Figure 4.

AG1529 binds to the capsaicin binding site in TRPV1. (A) Transmembrane view of rat TRPV1 structure with three subunits shown as blue surface and one as orange cartoon. For global blind docking assay capsaicin (red surface), capsazepine (green surface) and AG1529 (blue surface) displayed the same binding pocket which corresponds to the capsaicin binding site compressed between helices S3, S4 and the S4–S5 linker. (B) Capsaicin (reddish sticks) orientation in its binding site explored through local docking assay. VDW interactions are observed within capsaicin tail and residues L515 (S3), F543, M547, T550 and L553 (S4). Hydrogen bond is formed between capsaicin head and E570 from the S4-S5 linker. In the inset capsaicin is represented as spheres and the receptor as surface. (C) AG1529 (blue sticks) adopted the same orientation as capsaicin and displayed the same VDW interactions but formed a hydrogen bond with S512. In the inset AG1529 is represented as spheres, where the purple one stands for iodine group and receptor is shown as surface.
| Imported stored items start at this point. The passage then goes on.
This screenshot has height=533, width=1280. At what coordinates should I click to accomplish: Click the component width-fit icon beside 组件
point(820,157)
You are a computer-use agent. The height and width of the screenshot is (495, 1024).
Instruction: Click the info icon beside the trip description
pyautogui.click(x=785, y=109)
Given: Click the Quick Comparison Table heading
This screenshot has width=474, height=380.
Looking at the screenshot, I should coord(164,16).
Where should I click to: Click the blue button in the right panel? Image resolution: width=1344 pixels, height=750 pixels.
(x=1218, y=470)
It can be observed the conformation limitation the head of AG1529 experiments. (D) Structural view of the capsaicin binding pocket of TRPV1 (green) aligned with TRPA1 (blue). Notice that the M844 side chain of TRPA1 is oriented to the central binding cavity sterically perturbing the accessibility of this site to AG1529. Up to 82% of AG1529 docking trials in TRPA1 failed.